-- Set exercise 1 --
From the notes on G-code extrusion values, reproduce word for word the stretch from "Cumulative discrepancies" through "Even more accurate?".
-- Set exercise 2 --
Answer these questions using the notes on G-code extrusion values:
(a) What do the notes say should be removed from the Ennn values by post-processing?
(b) What steps/mm value do the notes say Marlin would accept?
(c) What do the notes suggest using instead of truncating the decimal part to improve quality?

-- Extract provided --
# # #
Remove fractional part
The generated G-Code would still include fractional part in Ennn
values. The file should be post processed line by line to remove it. Simple script will do the job. It could be simple metric-gcode-truncator, after changing pattern to ([E][0-9]*)([.][0-9]+)
(not tested). An improvement for quality would be to use rouding instead of truncating decimal part.
Cumulative discrepancies
There is serious disadvantage of such simple post-processing approach. The total of extruded material will vary, depending a bit on rounding approach. The fractional part is lost, so there may be impact on accuracy with over- or under-extrusion here or there. Post-processing could instead collect these rounded fractions and try to equally compensate for it in following moves, to minimize the total aberration.
I believe that the same could happen inside printer's firmware program, when it traverse floating-number distances, but this is only an assumption. Wihout fractional part, firmware will no have data to compensate anything.
Even more accurate?
Because firmware can accepts fractions below 1 for steps/mm (Marlin would accept 0.01), then theoretically the scale could be even bigger - and so Ennn
values. Slicer must support adequately low diameter. (In extreme cases this could trigger unexpected overflows or errors or be blocked by software.) Printer will then multiply E
values by fraction (steps/mm). Extruding resolution is still limited to 1 (miro)step. But if firmware acumulate rounded fractional parts in runtime and compensate, then total amount extruded per layer would be more precise.
# # #
-- Dataset entries --
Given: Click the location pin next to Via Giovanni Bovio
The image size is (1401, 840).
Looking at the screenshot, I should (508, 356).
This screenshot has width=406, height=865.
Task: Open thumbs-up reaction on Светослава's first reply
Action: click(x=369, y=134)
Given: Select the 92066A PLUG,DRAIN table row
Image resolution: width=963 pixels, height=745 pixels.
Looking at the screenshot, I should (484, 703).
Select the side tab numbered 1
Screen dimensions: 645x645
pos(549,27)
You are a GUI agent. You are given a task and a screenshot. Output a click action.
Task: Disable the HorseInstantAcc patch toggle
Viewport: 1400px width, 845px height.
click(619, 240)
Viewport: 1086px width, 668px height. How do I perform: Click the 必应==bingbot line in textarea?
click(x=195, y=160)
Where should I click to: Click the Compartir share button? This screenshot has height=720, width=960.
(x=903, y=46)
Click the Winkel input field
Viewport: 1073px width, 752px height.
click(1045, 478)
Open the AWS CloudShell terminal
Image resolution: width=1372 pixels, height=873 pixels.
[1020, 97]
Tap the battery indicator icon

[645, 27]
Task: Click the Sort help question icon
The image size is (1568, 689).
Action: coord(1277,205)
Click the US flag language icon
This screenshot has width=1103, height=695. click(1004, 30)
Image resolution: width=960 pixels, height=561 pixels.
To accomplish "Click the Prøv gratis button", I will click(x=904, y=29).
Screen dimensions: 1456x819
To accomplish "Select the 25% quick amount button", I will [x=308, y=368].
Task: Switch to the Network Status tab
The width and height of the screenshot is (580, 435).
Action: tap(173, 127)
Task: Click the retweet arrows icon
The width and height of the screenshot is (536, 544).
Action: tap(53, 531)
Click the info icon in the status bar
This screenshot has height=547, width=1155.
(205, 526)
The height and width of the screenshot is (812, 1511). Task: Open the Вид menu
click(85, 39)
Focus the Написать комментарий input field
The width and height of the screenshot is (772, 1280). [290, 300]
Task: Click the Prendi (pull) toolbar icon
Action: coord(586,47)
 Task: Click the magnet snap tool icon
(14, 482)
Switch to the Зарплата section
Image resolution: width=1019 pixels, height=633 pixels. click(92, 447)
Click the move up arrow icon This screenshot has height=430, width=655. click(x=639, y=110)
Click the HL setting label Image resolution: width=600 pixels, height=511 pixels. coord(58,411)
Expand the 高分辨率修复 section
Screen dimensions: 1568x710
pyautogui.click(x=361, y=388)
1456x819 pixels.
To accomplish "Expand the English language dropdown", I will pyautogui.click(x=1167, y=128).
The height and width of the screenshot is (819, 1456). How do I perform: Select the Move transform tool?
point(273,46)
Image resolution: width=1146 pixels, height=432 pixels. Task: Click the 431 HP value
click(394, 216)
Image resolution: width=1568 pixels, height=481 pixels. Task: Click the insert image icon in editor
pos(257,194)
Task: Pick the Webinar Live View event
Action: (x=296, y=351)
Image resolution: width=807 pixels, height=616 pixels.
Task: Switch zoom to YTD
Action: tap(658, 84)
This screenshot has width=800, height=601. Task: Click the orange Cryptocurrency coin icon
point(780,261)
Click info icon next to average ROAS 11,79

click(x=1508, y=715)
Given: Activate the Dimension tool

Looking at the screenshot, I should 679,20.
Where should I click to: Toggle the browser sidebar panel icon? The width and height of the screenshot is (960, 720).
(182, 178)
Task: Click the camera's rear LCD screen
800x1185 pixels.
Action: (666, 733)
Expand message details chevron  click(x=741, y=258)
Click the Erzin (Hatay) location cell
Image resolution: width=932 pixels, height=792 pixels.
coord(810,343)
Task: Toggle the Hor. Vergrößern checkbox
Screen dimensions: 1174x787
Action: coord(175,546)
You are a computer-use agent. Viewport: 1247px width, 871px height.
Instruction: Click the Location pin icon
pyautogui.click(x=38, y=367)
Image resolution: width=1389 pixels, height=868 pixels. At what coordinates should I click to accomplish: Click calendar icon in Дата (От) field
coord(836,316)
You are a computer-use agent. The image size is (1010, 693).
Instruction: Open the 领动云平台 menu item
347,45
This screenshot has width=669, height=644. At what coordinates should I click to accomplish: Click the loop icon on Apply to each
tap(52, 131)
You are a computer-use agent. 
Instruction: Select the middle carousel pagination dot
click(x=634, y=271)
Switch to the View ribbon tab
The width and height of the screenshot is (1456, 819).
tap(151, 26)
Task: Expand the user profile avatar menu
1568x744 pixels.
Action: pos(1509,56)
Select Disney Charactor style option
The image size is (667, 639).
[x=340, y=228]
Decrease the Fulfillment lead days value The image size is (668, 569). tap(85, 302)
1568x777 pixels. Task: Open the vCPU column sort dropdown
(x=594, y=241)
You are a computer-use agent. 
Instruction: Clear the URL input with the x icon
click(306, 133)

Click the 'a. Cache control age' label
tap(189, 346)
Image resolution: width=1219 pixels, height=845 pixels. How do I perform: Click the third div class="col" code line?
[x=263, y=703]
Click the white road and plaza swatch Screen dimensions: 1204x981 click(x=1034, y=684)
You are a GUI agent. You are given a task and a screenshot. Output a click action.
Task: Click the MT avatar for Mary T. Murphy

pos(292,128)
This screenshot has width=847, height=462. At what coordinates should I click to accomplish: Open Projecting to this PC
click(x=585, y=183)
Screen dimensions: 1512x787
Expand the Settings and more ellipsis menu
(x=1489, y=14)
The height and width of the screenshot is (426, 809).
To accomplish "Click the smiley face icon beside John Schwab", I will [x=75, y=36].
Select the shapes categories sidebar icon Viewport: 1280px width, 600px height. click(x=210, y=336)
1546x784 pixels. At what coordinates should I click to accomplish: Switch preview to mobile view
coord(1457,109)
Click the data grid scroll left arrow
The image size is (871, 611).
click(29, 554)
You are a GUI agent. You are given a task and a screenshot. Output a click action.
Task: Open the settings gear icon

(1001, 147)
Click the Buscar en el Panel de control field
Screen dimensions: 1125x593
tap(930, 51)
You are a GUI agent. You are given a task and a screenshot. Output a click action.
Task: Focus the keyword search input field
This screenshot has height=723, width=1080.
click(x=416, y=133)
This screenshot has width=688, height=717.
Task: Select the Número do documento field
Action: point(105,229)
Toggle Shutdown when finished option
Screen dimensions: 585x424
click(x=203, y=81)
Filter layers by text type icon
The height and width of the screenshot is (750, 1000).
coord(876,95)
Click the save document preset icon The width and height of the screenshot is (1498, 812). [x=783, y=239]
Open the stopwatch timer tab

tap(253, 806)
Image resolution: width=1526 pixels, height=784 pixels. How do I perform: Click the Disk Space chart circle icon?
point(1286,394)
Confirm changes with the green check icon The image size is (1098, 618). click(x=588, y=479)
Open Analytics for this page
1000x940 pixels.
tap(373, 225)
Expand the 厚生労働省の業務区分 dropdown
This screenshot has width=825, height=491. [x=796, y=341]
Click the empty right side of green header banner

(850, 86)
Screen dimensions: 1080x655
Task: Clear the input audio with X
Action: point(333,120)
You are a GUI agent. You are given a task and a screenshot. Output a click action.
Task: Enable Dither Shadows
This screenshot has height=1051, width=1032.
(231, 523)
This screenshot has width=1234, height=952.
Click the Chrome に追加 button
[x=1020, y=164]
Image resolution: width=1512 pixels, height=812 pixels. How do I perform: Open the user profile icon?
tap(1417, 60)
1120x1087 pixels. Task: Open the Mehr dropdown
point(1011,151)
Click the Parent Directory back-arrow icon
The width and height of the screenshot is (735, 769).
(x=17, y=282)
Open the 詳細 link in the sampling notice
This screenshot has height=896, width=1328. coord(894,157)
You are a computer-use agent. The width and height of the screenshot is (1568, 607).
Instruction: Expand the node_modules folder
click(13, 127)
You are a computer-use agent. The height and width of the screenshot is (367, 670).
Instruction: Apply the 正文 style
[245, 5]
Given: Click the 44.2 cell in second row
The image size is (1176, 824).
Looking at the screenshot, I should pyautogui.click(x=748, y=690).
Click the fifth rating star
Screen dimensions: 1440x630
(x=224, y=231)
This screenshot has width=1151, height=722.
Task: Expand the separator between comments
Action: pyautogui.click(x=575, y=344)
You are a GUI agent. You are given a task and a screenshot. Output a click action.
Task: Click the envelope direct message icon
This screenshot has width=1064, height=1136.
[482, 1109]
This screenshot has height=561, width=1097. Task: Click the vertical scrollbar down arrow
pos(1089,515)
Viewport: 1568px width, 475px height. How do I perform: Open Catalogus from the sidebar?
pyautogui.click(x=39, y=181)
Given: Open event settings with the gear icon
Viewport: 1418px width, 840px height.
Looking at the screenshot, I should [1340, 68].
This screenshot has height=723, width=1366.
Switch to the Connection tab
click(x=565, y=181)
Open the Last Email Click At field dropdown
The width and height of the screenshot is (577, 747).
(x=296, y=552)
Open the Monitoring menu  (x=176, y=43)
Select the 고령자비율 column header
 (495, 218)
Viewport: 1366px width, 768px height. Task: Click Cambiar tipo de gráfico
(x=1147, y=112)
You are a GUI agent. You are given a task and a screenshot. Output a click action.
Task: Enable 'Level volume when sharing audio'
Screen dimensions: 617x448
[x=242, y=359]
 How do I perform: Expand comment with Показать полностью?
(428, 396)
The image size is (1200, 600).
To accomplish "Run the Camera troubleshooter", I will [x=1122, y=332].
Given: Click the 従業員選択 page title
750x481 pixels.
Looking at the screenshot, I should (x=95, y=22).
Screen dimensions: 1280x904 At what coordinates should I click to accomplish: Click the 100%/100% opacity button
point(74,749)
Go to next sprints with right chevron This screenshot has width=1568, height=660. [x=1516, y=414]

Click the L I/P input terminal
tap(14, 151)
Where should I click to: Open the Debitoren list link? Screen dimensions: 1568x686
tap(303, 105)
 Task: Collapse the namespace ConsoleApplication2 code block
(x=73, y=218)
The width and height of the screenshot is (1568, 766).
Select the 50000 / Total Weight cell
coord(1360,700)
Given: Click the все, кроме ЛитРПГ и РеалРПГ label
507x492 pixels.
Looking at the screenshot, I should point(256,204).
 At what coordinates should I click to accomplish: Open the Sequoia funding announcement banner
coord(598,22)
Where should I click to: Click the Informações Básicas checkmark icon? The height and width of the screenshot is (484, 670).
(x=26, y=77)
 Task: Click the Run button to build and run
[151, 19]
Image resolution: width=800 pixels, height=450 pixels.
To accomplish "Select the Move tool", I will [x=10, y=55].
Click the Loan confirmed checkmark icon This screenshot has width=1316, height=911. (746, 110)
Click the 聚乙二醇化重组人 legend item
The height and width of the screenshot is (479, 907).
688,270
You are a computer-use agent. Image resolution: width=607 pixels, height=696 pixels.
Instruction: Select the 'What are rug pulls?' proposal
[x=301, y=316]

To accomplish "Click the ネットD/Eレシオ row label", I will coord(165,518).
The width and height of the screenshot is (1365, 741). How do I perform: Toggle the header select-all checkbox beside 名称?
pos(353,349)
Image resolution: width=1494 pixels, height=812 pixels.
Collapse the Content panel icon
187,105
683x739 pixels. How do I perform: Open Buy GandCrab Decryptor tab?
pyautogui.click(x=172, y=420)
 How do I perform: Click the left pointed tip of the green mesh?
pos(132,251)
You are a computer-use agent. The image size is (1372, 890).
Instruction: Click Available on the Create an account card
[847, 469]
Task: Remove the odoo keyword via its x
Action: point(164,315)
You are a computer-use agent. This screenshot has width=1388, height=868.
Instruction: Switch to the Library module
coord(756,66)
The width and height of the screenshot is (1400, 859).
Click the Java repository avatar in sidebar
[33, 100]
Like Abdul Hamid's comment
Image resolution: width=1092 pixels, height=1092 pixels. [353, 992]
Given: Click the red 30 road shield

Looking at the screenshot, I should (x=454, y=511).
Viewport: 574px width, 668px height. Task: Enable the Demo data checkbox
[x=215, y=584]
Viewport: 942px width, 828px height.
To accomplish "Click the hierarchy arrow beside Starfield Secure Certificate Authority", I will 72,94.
# # #
-- Complete response 1 --
Cumulative discrepancies
There is serious disadvantage of such simple post-processing approach. The total of extruded material will vary, depending a bit on rounding approach. The fractional part is lost, so there may be impact on accuracy with over- or under-extrusion here or there. Post-processing could instead collect these rounded fractions and try to equally compensate for it in following moves, to minimize the total aberration.
I believe that the same could happen inside printer's firmware program, when it traverse floating-number distances, but this is only an assumption. Wihout fractional part, firmware will no have data to compensate anything.
Even more accurate?

-- Complete response 2 --
(a) The fractional part.
(b) 0.01.
(c) Rounding.